FIGURE 3.

Splicing of adenovirus pre-mRNA in Xenopus oocytes. (A) Pre-mRNA containing a single ³²P at the branch point adenosine (5′ of the nucleotide) was injected into (lane 4) the nuclei of intact Xenopus oocytes or (lanes 1–3) U2-depleted Xenopus oocytes, which had been pre-injected with (lane 4) no guide RNA, (lanes 2,3) a box C/D guide RNA containing random guide sequences, or (lane 1) a box C/D guide RNA targeting the branch point adenosine. Injected oocytes were then supplemented (lanes 1,2) with or (lanes 3,4) without in vitro synthesized U2. (Lane 5) Un-injected pre-mRNA. The positions of pre-mRNA and lariat intron product are also indicated. (B) The lariat intron and unspliced pre-mRNA were recovered from lane 1 of A (lanes 1,2) and lane 2 of A (lanes 3,4).

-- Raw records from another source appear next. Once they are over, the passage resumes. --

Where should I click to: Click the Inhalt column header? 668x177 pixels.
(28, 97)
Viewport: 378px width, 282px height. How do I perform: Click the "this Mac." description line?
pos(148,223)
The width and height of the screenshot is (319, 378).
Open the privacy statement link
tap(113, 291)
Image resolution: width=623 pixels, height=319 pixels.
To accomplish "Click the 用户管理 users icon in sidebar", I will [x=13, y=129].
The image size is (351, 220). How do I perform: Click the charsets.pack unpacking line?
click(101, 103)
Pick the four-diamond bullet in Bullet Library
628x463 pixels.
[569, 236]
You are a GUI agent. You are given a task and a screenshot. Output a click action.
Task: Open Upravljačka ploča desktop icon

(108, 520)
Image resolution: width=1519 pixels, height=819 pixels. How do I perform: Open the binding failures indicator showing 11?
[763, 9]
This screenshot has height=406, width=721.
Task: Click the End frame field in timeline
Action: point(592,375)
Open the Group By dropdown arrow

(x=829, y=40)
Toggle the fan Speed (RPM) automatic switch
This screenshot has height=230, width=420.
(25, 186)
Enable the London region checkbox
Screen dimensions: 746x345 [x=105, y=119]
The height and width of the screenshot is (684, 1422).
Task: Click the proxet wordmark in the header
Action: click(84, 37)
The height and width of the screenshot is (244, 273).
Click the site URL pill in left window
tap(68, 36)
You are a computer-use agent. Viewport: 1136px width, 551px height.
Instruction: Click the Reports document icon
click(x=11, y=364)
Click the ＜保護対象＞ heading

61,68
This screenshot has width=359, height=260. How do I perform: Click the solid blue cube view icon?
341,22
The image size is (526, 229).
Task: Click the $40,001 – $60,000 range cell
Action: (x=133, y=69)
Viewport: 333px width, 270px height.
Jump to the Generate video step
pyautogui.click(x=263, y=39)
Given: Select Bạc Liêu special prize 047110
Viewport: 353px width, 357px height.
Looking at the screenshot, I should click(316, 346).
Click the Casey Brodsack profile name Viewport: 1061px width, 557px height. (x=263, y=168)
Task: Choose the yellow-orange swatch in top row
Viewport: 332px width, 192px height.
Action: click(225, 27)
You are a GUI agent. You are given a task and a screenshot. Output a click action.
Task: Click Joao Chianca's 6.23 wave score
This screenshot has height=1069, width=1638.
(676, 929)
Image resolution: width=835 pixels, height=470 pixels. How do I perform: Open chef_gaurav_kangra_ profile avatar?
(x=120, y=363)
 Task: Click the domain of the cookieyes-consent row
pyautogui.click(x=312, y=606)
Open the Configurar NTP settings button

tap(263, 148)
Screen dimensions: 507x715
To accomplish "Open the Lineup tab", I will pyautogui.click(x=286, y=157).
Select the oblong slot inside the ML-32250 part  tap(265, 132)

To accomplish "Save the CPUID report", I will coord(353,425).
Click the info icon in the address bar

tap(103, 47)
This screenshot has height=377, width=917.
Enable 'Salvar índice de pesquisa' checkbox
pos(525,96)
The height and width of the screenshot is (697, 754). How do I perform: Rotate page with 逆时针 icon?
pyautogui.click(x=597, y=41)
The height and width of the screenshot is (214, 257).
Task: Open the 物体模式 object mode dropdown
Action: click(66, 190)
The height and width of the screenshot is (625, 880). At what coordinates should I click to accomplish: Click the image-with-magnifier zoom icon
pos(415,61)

After debranching, (lanes 2,4) the debranched intron (released from the lariat structure) as well as (lanes 1,3) the unspliced pre-mRNA were treated with nuclease P1 and analyzed on a TLC plate. (Lane 6) 5′[³²P]-pA (pA) and (lane 5) 2′-O-methylated 5′[³²P]-pA (pAm) were analyzed in parallel.